Reproduce, unchanged, the lines between the one holding "Image resolution: width=621" and the last line of the records, including both ends, but no pictures.

####

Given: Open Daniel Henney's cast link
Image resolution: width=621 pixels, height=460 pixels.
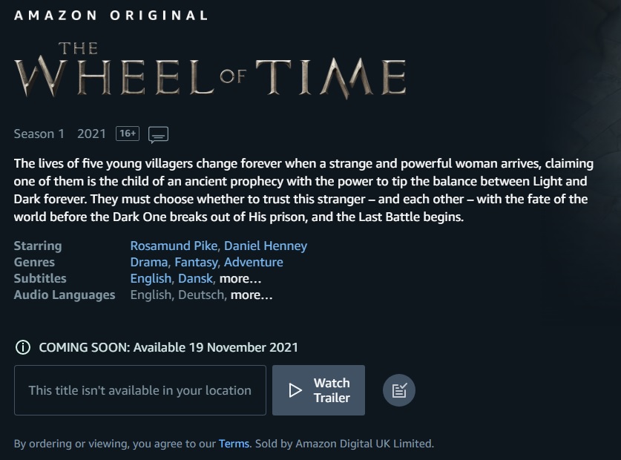Looking at the screenshot, I should (266, 246).
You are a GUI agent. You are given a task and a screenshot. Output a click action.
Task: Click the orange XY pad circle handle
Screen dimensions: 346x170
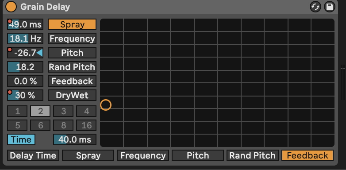tap(106, 105)
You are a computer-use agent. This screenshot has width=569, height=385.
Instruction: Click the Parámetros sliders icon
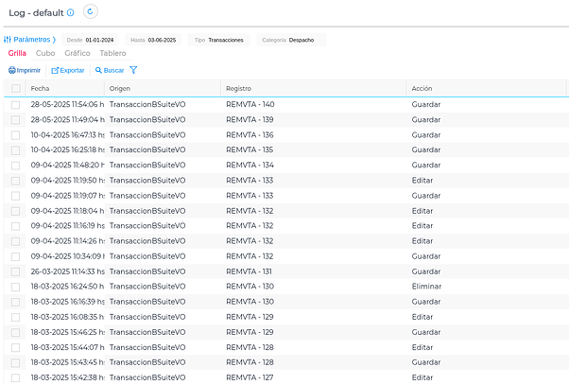[x=8, y=40]
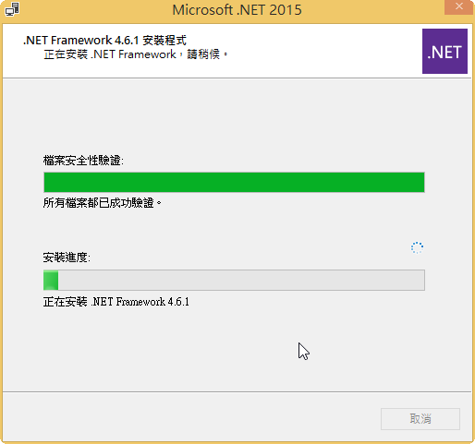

####

# [SOLUTION FOR THIS EXERCISE]
Image resolution: width=621 pixels, height=460 pixels.
Looking at the screenshot, I should (266, 246).
You are a GUI agent. You are given a task and a screenshot. Output a click action.
Task: Click the orange XY pad circle handle
Screen dimensions: 346x170
tap(106, 105)
You are a computer-use agent. This screenshot has width=569, height=385.
Instruction: Click the Parámetros sliders icon
[x=8, y=40]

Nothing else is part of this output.